En mi evaluación personal no existe mujer más noble y señalada que la que sabe administrar una felación como si fuese un club social localizado en la estrechura de dos montes, alojando a todo miembro en el interior de la garganta. Tal ejemplar es de las que solo compiten en donosura con las que nunca preguntan, así las mate la curiosidad: "¿ya está dentro?" Este tipo de mujeres prefiere un pene al chocolate, aunque el chocolate todavía resulte apetitoso cuando pierde su firmeza. Talentos de este tipo solo se desarrollan en el contacto cuerpo a cuerpo con el enemigo y ninguno más avieso que el tío que pasea despreocupado por la calle. Ese que solo escuchará lo que le dices, si hablas dormida. El mismo que te enseñará que el órgano masculino tiene dos porciones claramente diferenciadas: una sensitiva llamada glande y la otra insensible, llamada hombre. Y quien te permitirá entender que joder es como el bridge: si no tienes un compañero que sirva para algo, mejor es que tengas una buena mano.
6. Os permite follar.
¿Hola? ¿Pero es que tengo que señalarte lo obvio? Lo mejor de conocer carnalmente a un extraño es el follar. Especialmente si el forastero soy yo y me acometes con nocturnidad, premeditación y alevosía. Ten en cuenta que los desconocidos somos los únicos seres perfectos que te será dado encontrar en la vida porque, tan pronto llegues a intimar con alguien, le empezarán a brotar defectos.

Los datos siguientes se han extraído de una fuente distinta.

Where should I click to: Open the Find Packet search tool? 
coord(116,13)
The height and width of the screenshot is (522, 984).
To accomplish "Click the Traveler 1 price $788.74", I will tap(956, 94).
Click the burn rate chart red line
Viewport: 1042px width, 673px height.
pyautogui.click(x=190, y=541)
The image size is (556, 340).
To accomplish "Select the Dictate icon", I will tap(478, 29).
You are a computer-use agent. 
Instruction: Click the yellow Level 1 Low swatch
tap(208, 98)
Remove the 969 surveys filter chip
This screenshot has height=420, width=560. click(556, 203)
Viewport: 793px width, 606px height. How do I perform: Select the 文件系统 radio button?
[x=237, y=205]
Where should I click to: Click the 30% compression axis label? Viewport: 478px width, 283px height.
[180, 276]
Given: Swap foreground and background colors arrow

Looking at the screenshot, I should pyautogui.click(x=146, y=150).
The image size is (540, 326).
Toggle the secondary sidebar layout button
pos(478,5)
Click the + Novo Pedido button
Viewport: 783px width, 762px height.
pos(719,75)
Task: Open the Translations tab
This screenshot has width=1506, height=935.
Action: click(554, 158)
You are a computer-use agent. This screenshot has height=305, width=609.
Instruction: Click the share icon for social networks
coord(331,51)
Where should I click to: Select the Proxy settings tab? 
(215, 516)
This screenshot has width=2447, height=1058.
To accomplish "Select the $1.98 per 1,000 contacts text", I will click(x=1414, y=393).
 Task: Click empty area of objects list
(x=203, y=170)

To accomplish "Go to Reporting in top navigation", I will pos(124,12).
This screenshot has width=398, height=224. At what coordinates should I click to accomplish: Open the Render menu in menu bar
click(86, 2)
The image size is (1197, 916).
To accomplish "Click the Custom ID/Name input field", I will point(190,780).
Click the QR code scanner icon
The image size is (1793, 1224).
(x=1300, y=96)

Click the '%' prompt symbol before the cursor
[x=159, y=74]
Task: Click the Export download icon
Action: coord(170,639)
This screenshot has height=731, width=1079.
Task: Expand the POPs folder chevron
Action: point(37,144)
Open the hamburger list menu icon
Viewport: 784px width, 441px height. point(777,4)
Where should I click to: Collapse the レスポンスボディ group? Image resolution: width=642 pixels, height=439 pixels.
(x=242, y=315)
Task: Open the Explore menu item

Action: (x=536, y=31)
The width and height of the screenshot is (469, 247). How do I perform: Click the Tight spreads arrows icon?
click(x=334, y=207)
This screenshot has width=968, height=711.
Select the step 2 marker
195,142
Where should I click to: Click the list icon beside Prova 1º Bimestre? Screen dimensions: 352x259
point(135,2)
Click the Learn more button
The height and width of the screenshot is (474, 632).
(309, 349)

Pensándolo mejor, olvida estas últimas frases porque, si las lee, la parienta me va a moler a palos y mi próximo polvo coincidirá con la declaración de impuestos. Ve y, como dice el argentino, culéate al primero que te cruces por la calle y te apetezca. Yo, con lo que llevo y se me avecina, tengo suficiente. A fin de cuentas, el Alzheimer es hereditario en mi familia y, cuando me alcance, he de follar un coño nuevo cada día.